▶ TASK PROMPT
Work out how many lines in the data hold the string "Summary". Reply with only that number.

▶ ENTRIES SHOWN

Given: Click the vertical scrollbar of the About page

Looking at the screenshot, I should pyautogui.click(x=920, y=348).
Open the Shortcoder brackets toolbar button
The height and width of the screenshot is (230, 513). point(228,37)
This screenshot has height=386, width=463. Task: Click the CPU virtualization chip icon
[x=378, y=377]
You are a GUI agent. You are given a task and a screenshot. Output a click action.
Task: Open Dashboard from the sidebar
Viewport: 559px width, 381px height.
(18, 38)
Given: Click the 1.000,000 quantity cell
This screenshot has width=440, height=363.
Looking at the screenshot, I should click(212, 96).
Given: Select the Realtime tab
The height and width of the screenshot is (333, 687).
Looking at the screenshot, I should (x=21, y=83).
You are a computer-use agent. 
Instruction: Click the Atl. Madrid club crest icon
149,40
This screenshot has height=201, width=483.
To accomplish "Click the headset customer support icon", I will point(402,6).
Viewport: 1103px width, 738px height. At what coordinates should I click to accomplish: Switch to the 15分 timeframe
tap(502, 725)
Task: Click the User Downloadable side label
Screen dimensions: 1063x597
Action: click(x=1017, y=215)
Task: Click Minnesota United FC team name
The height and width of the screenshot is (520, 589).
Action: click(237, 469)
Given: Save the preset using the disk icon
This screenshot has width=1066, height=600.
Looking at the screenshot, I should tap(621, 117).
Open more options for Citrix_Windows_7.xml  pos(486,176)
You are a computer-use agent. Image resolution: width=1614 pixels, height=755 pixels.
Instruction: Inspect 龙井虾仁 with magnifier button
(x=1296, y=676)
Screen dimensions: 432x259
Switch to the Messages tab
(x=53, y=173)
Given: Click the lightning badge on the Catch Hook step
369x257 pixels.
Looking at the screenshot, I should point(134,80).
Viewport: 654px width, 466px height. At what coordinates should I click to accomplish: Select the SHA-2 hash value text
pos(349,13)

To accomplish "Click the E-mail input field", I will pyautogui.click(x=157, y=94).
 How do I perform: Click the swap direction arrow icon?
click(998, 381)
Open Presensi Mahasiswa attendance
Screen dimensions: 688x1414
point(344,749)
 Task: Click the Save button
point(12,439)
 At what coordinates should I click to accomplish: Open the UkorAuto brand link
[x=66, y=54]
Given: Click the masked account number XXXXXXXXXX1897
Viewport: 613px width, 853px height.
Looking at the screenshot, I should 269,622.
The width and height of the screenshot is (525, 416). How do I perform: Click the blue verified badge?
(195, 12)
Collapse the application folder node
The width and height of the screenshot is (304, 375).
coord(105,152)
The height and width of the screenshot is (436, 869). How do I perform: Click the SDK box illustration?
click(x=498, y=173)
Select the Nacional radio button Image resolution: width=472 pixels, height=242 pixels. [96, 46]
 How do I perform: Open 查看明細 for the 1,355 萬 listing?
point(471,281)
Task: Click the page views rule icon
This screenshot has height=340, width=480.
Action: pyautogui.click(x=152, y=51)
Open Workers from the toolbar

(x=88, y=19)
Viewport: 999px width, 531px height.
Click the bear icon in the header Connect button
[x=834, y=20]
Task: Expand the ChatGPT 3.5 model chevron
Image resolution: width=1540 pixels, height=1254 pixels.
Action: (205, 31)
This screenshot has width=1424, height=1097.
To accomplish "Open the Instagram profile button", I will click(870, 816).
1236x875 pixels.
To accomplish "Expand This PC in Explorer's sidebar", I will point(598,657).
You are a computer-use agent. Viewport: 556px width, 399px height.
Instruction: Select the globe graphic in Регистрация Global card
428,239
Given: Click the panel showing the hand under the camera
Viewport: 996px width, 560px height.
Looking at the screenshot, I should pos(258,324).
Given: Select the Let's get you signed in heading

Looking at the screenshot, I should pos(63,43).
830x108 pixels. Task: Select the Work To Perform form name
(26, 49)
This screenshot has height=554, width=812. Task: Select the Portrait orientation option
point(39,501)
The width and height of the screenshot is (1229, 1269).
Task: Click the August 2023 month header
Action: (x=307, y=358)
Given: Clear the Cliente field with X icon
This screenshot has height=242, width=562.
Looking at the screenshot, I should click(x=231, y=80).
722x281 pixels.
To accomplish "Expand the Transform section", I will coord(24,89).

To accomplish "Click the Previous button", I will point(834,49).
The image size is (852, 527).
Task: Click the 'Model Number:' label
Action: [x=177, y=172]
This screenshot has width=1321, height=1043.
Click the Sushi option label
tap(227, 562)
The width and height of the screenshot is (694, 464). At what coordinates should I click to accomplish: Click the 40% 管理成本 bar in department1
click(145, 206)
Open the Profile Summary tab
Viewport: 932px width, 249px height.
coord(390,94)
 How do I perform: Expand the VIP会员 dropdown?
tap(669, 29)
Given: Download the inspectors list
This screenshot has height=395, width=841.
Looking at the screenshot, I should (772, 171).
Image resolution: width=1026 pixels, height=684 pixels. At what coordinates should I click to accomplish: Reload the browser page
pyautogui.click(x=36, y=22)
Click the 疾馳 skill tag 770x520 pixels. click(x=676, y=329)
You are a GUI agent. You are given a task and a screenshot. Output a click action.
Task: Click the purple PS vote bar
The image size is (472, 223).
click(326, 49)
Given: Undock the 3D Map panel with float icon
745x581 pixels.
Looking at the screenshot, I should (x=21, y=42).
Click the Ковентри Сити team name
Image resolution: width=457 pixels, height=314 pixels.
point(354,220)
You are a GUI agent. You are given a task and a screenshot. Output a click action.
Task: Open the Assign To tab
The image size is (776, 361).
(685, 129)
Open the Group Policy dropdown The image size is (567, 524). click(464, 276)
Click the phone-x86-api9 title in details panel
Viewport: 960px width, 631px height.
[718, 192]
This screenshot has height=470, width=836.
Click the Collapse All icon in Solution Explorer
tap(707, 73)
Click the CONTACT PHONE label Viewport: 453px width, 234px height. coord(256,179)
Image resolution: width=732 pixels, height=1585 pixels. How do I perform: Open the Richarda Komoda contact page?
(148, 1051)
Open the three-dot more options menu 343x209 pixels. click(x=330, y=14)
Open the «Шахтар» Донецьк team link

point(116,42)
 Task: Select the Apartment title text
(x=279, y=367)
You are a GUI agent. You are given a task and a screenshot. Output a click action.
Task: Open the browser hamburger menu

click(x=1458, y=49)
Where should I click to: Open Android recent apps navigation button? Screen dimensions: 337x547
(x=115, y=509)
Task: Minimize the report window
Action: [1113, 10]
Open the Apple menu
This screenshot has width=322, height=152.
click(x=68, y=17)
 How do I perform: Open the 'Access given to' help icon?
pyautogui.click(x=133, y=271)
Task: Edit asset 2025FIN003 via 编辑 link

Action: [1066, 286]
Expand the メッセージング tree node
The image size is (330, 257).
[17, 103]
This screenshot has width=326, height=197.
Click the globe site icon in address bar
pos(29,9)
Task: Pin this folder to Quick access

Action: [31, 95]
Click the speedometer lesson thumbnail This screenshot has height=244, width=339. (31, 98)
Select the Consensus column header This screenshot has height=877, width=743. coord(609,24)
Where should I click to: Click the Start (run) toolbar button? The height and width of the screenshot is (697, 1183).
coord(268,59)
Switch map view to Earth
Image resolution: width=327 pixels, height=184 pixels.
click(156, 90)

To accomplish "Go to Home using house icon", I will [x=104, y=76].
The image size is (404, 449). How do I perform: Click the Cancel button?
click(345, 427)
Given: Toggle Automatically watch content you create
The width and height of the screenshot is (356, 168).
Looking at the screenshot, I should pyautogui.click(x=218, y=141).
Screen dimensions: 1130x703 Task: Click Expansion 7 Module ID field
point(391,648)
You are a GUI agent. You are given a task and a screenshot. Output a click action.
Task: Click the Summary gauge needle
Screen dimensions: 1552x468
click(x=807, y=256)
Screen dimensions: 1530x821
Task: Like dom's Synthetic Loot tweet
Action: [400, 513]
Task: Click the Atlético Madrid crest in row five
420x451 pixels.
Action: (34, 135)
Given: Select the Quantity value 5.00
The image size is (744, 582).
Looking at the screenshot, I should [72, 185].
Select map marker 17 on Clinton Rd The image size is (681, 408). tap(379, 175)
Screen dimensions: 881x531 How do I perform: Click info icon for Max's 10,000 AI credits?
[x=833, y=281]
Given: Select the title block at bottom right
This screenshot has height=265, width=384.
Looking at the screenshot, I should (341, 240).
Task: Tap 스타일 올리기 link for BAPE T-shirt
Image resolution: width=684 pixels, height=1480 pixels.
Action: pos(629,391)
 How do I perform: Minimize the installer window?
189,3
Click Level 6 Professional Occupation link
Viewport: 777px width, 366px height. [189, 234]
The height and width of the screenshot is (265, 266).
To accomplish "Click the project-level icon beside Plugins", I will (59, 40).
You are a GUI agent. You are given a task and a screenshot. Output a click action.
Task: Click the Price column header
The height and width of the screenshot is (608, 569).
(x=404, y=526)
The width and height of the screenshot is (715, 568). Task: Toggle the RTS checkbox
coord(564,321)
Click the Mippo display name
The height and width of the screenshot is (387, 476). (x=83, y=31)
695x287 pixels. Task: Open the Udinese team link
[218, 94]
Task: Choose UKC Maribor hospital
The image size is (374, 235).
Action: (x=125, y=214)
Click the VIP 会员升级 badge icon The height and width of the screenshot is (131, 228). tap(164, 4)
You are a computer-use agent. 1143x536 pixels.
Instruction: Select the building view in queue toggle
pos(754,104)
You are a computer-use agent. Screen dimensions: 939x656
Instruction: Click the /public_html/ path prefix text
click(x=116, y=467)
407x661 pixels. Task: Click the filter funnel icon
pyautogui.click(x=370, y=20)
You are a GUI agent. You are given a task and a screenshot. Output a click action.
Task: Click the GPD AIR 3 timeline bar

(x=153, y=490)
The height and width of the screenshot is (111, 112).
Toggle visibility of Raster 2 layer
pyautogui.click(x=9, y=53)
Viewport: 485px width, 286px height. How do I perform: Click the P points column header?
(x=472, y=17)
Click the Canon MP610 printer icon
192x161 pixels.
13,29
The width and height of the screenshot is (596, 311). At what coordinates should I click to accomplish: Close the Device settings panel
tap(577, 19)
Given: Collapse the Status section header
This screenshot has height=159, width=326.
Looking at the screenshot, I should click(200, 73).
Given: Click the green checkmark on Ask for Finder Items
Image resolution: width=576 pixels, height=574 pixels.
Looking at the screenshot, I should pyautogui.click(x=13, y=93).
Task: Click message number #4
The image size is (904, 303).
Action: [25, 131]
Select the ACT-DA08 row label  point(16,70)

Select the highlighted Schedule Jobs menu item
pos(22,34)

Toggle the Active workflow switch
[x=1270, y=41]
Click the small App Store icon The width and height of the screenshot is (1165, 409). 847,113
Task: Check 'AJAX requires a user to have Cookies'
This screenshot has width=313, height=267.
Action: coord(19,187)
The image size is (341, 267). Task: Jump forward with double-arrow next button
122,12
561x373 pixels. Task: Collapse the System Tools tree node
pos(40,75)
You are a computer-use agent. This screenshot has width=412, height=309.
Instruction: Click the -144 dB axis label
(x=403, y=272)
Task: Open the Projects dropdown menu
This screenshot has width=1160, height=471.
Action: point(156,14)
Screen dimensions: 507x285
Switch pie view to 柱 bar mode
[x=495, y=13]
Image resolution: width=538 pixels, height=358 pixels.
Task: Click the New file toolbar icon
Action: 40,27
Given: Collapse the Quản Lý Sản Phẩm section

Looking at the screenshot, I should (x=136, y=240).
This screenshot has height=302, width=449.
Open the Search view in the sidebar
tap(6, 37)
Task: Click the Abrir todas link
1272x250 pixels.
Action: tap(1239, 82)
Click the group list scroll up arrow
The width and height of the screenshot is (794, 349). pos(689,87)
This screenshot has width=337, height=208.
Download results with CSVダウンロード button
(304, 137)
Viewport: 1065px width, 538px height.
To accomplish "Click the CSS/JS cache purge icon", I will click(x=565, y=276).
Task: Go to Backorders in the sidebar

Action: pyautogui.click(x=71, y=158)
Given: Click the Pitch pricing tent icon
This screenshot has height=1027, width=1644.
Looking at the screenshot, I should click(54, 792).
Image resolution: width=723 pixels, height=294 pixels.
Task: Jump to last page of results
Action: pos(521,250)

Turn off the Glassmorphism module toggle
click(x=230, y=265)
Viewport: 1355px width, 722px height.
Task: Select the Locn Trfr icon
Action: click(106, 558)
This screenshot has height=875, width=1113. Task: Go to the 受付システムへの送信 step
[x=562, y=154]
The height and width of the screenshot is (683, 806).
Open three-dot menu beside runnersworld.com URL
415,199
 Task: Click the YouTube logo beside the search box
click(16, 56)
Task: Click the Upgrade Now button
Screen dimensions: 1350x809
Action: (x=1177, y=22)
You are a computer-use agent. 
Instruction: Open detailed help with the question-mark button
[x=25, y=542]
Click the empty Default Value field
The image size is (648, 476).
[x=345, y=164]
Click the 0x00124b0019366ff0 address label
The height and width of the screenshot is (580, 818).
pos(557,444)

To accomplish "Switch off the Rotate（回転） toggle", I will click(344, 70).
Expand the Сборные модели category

▶ RESPONSE FOR THIS EXERCISE
2